Thursday, July 30, 2015

Bill Gates To Help Fight Climate Change

Sustainability and change takes investment.  Sometimes large scale investments.  We believe companies, and their resources, are key to funding our migration to a very robust green economy.

As always we applaud Bill Gates and his incredible leadership and commitment to providing the seed money of transformation and putting the foundation in place on building a cleaner, brighter future.

Bill Gates To Help Fight Climate Change By Investing Up To $2 Billion In Green Technology

By Nick Visser                                                                                
             
BILL GATES SMILING        


Bill Gates speaks during the Forbes' 2015 Philanthropy Summit Awards Dinner on June 3, 2015 in New York City. (Photo by Dimitrios Kambouris/Getty Images) | Dimitrios Kambouris via Getty


                                                         
The Supreme Court may have dealt a crushing blow this week to President Barack Obama's efforts to curb climate change, but all is not lost.
Microsoft co-founder and billionaire philanthropist Bill Gates announced plans to spend up to $2 billion on innovative renewable technologies over the next five years.

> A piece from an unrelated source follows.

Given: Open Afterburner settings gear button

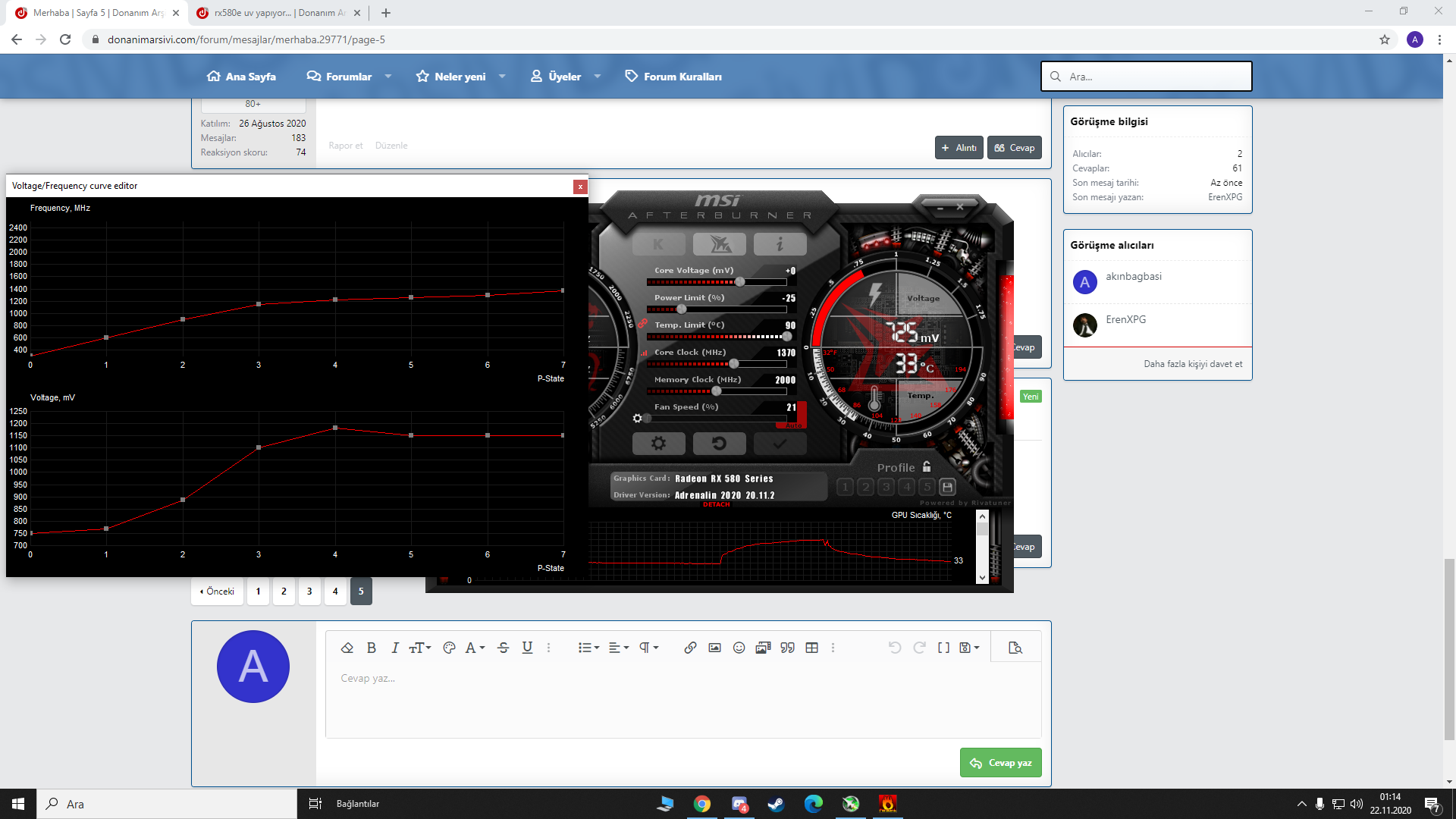Looking at the screenshot, I should pos(658,444).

In an interview with the Financial Times (paywall), Gates said he hopes to "bend the curve" through the cultivation of "breakthrough" technologies, doubling an already impressive billion-dollar investment. He has so far written checks to 15 green companies, he said, and has contributed venture capital funds to another 30.

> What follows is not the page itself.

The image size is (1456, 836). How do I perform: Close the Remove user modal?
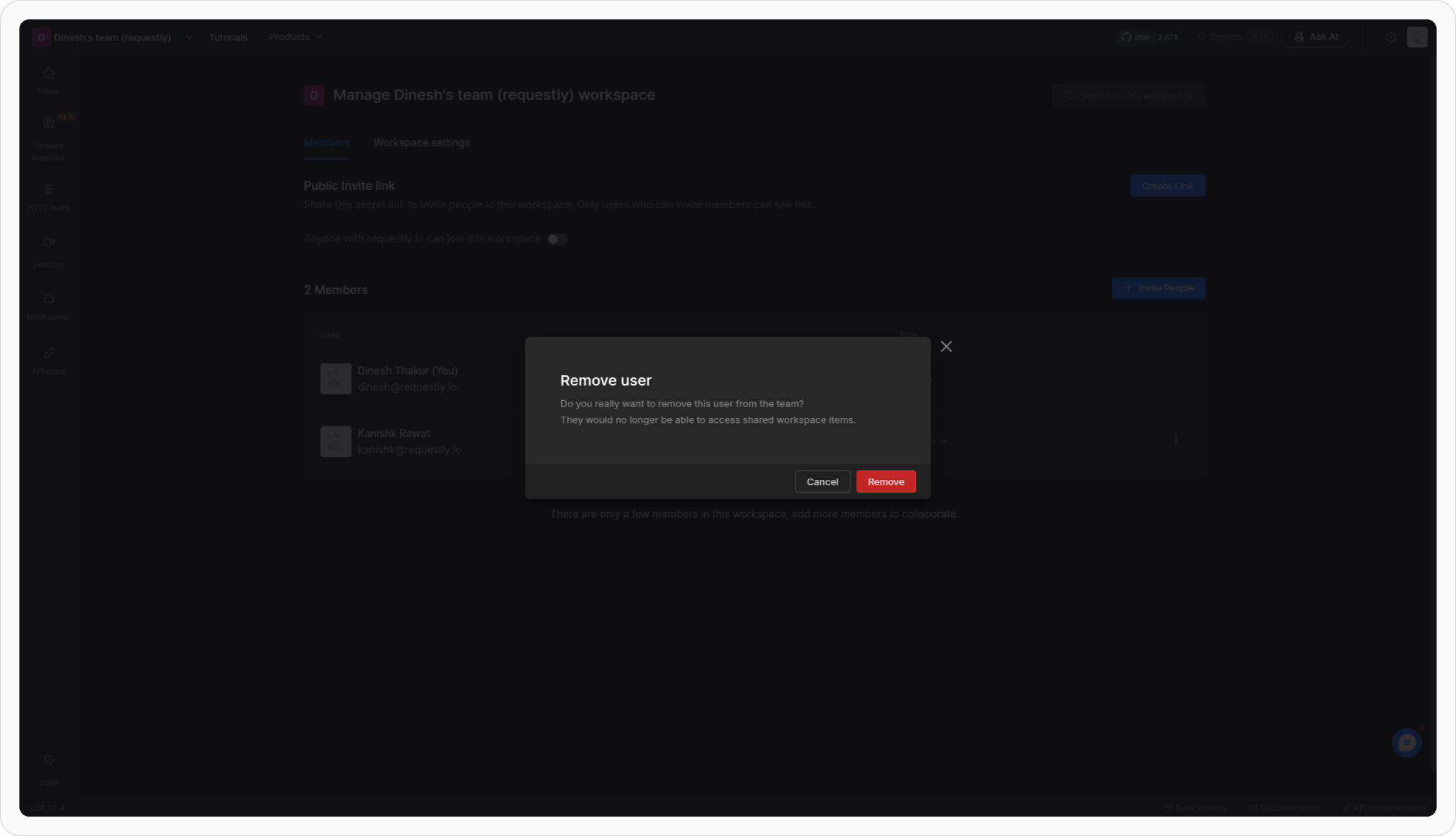[946, 347]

In the interview, Gates calls for far greater funding for renewable research, saying investment "should be like the Manhattan Project and the Apollo Project in the sense that the government should put in a serious amount of R&D." He pointed to the drawbacks of now-commonplace technologies like solar, which can only provide power during the day.

"There’s no battery technology that’s even close to allowing us to take all of our energy from renewables and be able to use battery storage in order to deal not only with the 24-hour cycle but also with long periods of time where it’s cloudy and you don’t have sun or you don’t have wind," he said.
Despite the recent Supreme Court ruling that undercut the Environmental Protection Agency's regulation of mercury and other toxic emissions from power plants, the U.S. has been making strides in the fight against climate change.

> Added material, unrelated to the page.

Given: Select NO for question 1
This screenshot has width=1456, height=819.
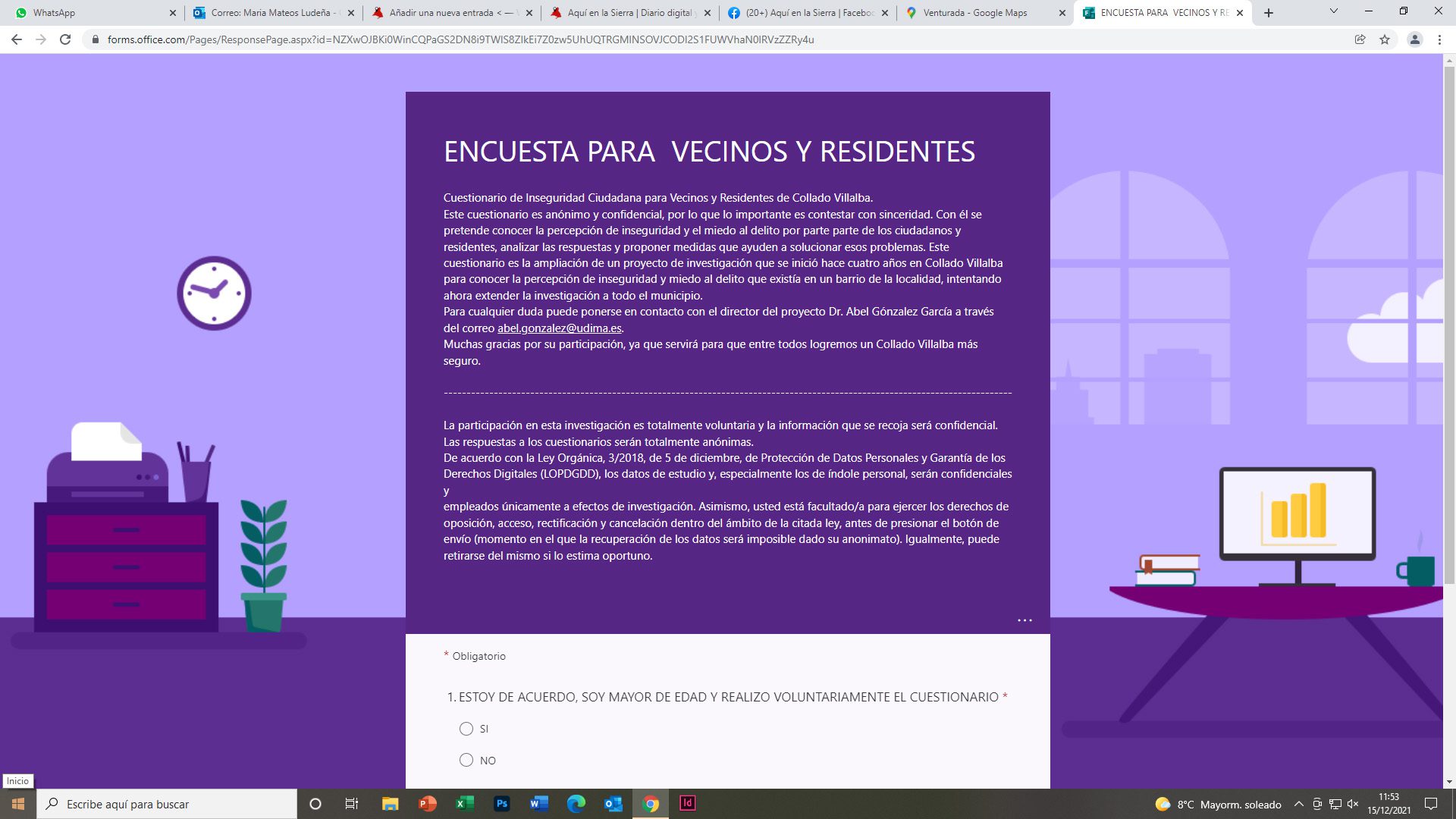Looking at the screenshot, I should pyautogui.click(x=466, y=760).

The Huffington Post's Kate Sheppard notes the EPA is finishing up rules that would limit greenhouse gas emissions from new and existing power plants, which should be finalized in the coming weeks. And the president has come out swinging against the warming phenomenon, citing the hazards against American's health and a risk to national security.

Renewable energy is expected to draw trillions in investment over the next quarter century, but the Bill and Melinda Gates Foundation has come under fire before for some aspects of its climate activism.

The Guardian notes the Gates Foundation has yet to announced any plans to divest its portfolio from fossil fuels, despite similar moves from the likes of the Rockefeller Brothers Fund and the government of Norway. The Gates Foundation has $1.4 billion invested in fossil fuel companies including BP, according to 2013 tax filings.